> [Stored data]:
---*---
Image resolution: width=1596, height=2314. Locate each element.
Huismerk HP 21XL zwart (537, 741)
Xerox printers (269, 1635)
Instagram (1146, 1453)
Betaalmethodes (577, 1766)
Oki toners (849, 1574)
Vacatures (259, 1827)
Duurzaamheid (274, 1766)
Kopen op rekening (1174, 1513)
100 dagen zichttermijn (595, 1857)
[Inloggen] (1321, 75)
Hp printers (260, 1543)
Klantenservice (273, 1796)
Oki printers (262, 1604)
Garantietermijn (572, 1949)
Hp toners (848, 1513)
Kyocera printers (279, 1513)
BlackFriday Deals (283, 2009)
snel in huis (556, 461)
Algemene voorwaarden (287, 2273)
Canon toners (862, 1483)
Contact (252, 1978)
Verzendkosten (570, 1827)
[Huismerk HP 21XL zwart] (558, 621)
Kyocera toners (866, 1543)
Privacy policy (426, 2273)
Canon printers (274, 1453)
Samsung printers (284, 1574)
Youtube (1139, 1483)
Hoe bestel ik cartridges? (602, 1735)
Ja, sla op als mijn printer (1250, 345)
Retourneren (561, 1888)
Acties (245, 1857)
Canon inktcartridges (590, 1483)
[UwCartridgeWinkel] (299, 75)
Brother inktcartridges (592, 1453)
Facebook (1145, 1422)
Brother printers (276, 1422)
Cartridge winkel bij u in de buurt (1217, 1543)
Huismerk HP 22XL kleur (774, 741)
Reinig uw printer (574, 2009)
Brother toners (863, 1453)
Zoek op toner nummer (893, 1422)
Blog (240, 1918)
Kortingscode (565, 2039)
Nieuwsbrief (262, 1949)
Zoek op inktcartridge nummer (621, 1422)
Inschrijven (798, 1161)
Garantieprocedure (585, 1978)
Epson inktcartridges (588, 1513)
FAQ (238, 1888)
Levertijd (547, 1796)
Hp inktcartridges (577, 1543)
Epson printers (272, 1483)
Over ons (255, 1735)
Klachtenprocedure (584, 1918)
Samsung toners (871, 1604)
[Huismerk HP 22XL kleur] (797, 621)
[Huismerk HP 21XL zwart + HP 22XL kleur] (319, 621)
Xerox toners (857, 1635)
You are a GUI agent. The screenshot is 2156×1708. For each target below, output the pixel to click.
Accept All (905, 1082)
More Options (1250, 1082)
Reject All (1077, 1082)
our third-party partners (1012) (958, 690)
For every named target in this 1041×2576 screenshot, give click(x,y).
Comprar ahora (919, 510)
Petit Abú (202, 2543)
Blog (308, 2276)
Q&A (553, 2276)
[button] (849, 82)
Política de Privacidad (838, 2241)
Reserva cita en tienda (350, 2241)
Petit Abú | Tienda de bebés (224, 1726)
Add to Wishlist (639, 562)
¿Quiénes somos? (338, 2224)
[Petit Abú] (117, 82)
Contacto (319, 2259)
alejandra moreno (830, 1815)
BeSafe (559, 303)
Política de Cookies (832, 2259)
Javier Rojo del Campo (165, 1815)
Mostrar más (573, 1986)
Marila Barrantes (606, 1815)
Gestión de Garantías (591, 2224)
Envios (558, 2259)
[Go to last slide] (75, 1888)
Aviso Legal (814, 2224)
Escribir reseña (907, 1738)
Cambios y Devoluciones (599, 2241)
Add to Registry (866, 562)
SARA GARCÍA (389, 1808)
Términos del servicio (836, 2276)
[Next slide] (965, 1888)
---*---
> [EXERCISE PROMPT]:
Every word of every entry must be returned as it appears.

> [ANSWER SECTION]:
Image resolution: width=1596, height=2314. Locate each element.
Huismerk HP 21XL zwart (537, 741)
Xerox printers (269, 1635)
Instagram (1146, 1453)
Betaalmethodes (577, 1766)
Oki toners (849, 1574)
Vacatures (259, 1827)
Duurzaamheid (274, 1766)
Kopen op rekening (1174, 1513)
100 dagen zichttermijn (595, 1857)
[Inloggen] (1321, 75)
Hp printers (260, 1543)
Klantenservice (273, 1796)
Oki printers (262, 1604)
Garantietermijn (572, 1949)
Hp toners (848, 1513)
Kyocera printers (279, 1513)
BlackFriday Deals (283, 2009)
snel in huis (556, 461)
Algemene voorwaarden (287, 2273)
Canon toners (862, 1483)
Contact (252, 1978)
Verzendkosten (570, 1827)
[Huismerk HP 21XL zwart] (558, 621)
Kyocera toners (866, 1543)
Privacy policy (426, 2273)
Canon printers (274, 1453)
Samsung printers (284, 1574)
Youtube (1139, 1483)
Hoe bestel ik cartridges? (602, 1735)
Ja, sla op als mijn printer (1250, 345)
Retourneren (561, 1888)
Acties (245, 1857)
Canon inktcartridges (590, 1483)
[UwCartridgeWinkel] (299, 75)
Brother inktcartridges (592, 1453)
Facebook (1145, 1422)
Brother printers (276, 1422)
Cartridge winkel bij u in de buurt (1217, 1543)
Huismerk HP 22XL kleur (774, 741)
Reinig uw printer (574, 2009)
Brother toners (863, 1453)
Zoek op toner nummer (893, 1422)
Blog (240, 1918)
Kortingscode (565, 2039)
Nieuwsbrief (262, 1949)
Zoek op inktcartridge nummer (621, 1422)
Inschrijven (798, 1161)
Garantieprocedure (585, 1978)
Epson inktcartridges (588, 1513)
FAQ (238, 1888)
Levertijd (547, 1796)
Hp inktcartridges (577, 1543)
Epson printers (272, 1483)
Over ons (255, 1735)
Klachtenprocedure (584, 1918)
Samsung toners (871, 1604)
[Huismerk HP 22XL kleur] (797, 621)
[Huismerk HP 21XL zwart + HP 22XL kleur] (319, 621)
Xerox toners (857, 1635)
You are a GUI agent. The screenshot is 2156×1708. For each target below, output the pixel to click.
Accept All (905, 1082)
More Options (1250, 1082)
Reject All (1077, 1082)
our third-party partners (1012) (958, 690)
For every named target in this 1041×2576 screenshot, give click(x,y).
Comprar ahora (919, 510)
Petit Abú (202, 2543)
Blog (308, 2276)
Q&A (553, 2276)
[button] (849, 82)
Política de Privacidad (838, 2241)
Reserva cita en tienda (350, 2241)
Petit Abú | Tienda de bebés (224, 1726)
Add to Wishlist (639, 562)
¿Quiénes somos? (338, 2224)
[Petit Abú] (117, 82)
Contacto (319, 2259)
alejandra moreno (830, 1815)
BeSafe (559, 303)
Política de Cookies (832, 2259)
Javier Rojo del Campo (165, 1815)
Mostrar más (573, 1986)
Marila Barrantes (606, 1815)
Gestión de Garantías (591, 2224)
Envios (558, 2259)
[Go to last slide] (75, 1888)
Aviso Legal (814, 2224)
Escribir reseña (907, 1738)
Cambios y Devoluciones (599, 2241)
Add to Registry (866, 562)
SARA GARCÍA (389, 1808)
Términos del servicio (836, 2276)
[Next slide] (965, 1888)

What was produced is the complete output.